M1/M2/M3/M4 Pro (18-48GB) — Runs 7B models comfortably, 13B models with quantization. Good performance, especially on the M3 Pro and M4 Pro with their improved GPU cores.

M1/M2/M3/M4 Max (32-128GB) — The serious option. 64GB runs 30B models comfortably. 96-128GB runs 70B models. The Max chips have higher memory bandwidth, which directly impacts inference speed because LLM inference is memory-bandwidth-bound.

M1/M2 Ultra (64-192GB) — In Mac Studio or Mac Pro form factor. 192GB of unified memory can run the largest open-weight models. Expensive, but it's a silent, low-power workstation that runs models requiring enterprise GPU hardware.

The Apple Silicon Tradeoff

Apple Silicon is slower per-token than a dedicated NVIDIA GPU. An RTX 4090 will generate tokens roughly 2-3x faster than an M4 Max for the same model size. But Apple Silicon can run larger models than any consumer NVIDIA GPU because of the unified memory advantage.

If you need to run a 70B model and you don't want server-class hardware: a Mac Studio with an M4 Max or Ultra is the most practical option. If you need maximum speed on models that fit in 24GB of VRAM: an RTX 4090 is faster and cheaper.
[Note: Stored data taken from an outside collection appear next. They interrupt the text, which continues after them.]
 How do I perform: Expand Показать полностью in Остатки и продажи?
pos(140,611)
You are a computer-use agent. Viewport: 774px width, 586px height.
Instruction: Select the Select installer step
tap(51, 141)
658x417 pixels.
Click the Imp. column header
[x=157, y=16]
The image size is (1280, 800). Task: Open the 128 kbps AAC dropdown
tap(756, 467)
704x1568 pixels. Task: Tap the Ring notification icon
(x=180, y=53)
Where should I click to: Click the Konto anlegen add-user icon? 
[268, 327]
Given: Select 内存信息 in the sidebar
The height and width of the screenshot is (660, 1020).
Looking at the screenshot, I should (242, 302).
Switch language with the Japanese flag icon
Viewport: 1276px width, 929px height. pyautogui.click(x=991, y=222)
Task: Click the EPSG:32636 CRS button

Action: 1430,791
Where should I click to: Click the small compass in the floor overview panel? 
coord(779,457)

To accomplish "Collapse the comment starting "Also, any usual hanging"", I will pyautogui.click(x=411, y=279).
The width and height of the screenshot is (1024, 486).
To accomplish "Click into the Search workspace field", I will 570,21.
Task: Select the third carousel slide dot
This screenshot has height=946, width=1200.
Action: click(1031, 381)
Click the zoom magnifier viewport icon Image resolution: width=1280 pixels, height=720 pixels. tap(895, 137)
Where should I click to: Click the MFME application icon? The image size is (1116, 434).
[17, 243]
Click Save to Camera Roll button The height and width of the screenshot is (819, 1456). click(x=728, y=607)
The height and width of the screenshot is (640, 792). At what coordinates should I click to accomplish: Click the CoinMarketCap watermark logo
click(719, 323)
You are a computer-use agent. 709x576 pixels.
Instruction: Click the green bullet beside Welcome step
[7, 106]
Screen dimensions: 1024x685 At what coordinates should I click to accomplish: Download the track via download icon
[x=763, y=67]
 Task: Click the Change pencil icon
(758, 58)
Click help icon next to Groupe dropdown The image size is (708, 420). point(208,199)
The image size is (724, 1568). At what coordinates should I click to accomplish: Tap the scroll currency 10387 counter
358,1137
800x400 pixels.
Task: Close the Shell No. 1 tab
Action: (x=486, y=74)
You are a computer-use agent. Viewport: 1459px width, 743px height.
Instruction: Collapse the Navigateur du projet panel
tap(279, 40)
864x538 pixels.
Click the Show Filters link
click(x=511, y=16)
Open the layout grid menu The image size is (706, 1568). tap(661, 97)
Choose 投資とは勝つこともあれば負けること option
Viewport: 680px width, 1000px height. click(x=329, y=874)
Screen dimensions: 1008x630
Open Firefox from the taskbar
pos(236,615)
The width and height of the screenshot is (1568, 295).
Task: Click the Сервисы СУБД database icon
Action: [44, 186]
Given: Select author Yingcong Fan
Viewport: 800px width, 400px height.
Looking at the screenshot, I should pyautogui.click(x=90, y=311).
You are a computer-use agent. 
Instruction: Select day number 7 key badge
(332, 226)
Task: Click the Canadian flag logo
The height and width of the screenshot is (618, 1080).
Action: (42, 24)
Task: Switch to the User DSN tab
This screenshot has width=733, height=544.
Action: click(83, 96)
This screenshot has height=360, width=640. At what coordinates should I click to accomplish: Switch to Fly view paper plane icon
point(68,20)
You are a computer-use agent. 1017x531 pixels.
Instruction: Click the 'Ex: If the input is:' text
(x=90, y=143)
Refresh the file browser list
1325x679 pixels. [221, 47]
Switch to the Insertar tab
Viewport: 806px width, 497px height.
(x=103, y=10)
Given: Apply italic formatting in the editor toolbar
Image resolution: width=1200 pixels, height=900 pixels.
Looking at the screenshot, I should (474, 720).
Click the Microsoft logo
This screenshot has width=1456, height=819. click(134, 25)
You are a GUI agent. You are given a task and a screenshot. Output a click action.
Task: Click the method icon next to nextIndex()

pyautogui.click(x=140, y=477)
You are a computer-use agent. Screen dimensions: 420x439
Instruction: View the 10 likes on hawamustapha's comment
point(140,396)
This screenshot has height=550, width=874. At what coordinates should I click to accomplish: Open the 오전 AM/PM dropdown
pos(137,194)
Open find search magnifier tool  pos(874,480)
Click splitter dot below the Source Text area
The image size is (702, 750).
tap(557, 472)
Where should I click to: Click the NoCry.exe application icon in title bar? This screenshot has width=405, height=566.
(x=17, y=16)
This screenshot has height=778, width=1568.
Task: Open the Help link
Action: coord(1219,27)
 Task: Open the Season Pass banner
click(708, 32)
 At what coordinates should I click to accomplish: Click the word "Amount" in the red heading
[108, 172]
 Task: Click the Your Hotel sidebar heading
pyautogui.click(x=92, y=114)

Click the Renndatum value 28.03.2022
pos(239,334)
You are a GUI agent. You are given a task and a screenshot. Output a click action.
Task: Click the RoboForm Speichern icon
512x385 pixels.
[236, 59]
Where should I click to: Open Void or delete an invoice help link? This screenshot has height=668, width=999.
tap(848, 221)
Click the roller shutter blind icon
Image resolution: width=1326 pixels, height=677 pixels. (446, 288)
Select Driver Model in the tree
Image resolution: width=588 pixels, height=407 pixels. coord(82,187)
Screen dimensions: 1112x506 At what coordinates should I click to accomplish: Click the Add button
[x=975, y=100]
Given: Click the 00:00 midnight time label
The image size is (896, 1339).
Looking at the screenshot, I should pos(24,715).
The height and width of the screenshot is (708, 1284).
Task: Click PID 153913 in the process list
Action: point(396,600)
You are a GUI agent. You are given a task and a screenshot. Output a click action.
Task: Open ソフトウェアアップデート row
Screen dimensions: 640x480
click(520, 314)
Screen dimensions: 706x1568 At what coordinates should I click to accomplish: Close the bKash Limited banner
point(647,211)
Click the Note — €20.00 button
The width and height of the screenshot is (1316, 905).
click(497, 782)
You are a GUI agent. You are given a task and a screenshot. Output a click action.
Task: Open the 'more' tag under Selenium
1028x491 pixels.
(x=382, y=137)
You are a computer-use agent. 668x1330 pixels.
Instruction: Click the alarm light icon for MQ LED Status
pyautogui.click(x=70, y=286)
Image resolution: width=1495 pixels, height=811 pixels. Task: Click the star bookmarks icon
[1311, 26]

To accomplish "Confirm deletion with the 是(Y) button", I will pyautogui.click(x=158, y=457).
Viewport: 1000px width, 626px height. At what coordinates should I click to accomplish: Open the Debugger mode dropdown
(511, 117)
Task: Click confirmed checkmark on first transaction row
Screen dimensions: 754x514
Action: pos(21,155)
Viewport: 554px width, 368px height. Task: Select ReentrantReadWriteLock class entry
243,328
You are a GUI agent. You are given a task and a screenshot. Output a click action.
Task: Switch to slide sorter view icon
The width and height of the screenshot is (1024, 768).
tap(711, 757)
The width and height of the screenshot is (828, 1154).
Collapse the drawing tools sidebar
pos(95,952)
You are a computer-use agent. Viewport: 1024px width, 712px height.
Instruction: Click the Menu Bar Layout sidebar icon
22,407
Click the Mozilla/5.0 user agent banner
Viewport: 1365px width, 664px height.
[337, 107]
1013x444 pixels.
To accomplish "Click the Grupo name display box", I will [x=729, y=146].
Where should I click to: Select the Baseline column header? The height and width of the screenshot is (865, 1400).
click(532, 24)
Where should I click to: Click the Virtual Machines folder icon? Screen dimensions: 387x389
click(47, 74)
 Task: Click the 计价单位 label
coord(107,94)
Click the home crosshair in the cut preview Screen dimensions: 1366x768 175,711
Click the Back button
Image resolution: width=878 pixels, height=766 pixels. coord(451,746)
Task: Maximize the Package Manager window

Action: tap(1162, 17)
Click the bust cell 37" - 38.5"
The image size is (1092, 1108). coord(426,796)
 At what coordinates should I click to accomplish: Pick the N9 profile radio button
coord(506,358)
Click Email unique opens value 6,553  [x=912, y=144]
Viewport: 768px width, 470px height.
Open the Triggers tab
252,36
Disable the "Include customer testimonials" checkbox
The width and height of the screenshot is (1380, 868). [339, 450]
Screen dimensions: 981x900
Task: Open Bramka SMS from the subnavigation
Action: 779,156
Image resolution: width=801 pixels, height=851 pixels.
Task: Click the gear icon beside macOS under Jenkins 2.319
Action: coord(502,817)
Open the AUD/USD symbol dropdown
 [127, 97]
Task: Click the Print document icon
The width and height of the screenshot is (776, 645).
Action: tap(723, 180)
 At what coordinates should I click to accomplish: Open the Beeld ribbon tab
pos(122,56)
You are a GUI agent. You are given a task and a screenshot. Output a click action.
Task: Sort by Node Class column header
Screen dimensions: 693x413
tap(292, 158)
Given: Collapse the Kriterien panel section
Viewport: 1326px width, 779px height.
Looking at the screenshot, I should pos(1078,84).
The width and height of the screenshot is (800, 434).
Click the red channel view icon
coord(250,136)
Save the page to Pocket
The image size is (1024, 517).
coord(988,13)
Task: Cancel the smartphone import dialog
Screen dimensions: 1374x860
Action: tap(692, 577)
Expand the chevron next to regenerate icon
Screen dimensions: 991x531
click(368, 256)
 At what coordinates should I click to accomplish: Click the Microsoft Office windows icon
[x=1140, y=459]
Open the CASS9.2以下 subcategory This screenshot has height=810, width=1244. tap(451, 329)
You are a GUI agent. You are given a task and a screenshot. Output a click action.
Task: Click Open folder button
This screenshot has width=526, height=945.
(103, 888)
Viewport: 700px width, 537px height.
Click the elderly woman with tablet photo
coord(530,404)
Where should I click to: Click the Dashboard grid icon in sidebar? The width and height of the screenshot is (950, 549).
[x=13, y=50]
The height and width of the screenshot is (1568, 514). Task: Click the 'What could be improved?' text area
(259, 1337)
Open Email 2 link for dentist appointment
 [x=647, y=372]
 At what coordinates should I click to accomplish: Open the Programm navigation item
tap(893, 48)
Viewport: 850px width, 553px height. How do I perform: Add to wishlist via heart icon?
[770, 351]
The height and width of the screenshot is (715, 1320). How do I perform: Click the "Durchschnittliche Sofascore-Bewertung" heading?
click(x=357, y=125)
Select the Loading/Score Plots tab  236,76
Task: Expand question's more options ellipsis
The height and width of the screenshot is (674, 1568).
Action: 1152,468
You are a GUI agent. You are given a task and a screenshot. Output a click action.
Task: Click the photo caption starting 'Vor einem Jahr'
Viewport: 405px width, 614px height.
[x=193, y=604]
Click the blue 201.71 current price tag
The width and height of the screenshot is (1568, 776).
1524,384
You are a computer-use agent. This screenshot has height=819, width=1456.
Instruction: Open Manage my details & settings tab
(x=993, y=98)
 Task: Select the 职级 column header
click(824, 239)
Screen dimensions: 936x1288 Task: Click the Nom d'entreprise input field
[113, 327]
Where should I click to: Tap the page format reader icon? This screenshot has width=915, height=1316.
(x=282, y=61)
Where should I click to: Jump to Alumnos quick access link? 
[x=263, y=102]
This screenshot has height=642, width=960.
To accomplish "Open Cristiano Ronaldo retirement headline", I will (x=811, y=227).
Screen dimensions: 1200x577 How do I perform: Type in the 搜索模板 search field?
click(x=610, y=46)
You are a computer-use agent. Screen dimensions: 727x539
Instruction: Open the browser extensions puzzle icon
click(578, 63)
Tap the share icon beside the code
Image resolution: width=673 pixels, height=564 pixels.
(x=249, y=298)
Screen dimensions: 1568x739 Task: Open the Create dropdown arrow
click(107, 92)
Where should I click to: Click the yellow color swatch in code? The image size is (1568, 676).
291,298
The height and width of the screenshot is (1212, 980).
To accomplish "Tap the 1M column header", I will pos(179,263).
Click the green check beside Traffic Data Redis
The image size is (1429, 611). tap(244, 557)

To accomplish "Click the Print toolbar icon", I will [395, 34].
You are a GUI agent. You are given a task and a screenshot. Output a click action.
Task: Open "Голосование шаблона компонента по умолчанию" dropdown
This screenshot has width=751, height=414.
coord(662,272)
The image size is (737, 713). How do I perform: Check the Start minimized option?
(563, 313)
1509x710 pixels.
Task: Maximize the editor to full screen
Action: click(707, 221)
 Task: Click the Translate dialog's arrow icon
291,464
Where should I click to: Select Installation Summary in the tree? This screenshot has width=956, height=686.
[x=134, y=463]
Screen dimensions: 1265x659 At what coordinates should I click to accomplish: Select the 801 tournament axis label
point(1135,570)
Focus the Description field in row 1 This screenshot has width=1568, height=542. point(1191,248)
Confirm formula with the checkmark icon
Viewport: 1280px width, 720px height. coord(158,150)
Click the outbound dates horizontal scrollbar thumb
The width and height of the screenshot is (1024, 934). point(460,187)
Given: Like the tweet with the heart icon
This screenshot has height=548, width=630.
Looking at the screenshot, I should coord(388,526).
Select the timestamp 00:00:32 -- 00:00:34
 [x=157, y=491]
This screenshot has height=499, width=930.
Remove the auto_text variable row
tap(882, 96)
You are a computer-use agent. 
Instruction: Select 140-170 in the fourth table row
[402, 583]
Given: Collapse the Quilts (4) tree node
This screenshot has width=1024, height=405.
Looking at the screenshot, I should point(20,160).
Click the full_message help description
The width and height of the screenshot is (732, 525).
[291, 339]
Memory bandwidth matters more than you think. LLM inference during token generation is almost entirely limited by how fast you can read model weights from memory. Apple Silicon's memory bandwidth varies significantly by chip variant:

  • M4: ~100 GB/s

  • M4 Pro: ~200-270 GB/s

  • M4 Max: ~400-540 GB/s

The Max variant is 4-5x faster than the base chip not because the GPU cores are that much faster, but because the memory bandwidth is that much higher. When buying Apple Silicon for LLMs, prioritize memory amount first, then memory bandwidth (which comes with the Pro/Max/Ultra tiers).

CPU Inference: When You Don't Have a GPU

You can run LLMs on just a CPU. It's slow, but it works, and for some use cases "slow but private" beats "fast but cloud."

What Matters for CPU Inference

RAM amount — Same principle as VRAM. The model needs to fit in memory. A 7B Q4 model needs about 4-6GB of free RAM.

RAM speed — Faster RAM means faster inference. DDR5 is measurably faster than DDR4 for LLM inference. If you're building a new system for CPU inference, get the fastest RAM your platform supports.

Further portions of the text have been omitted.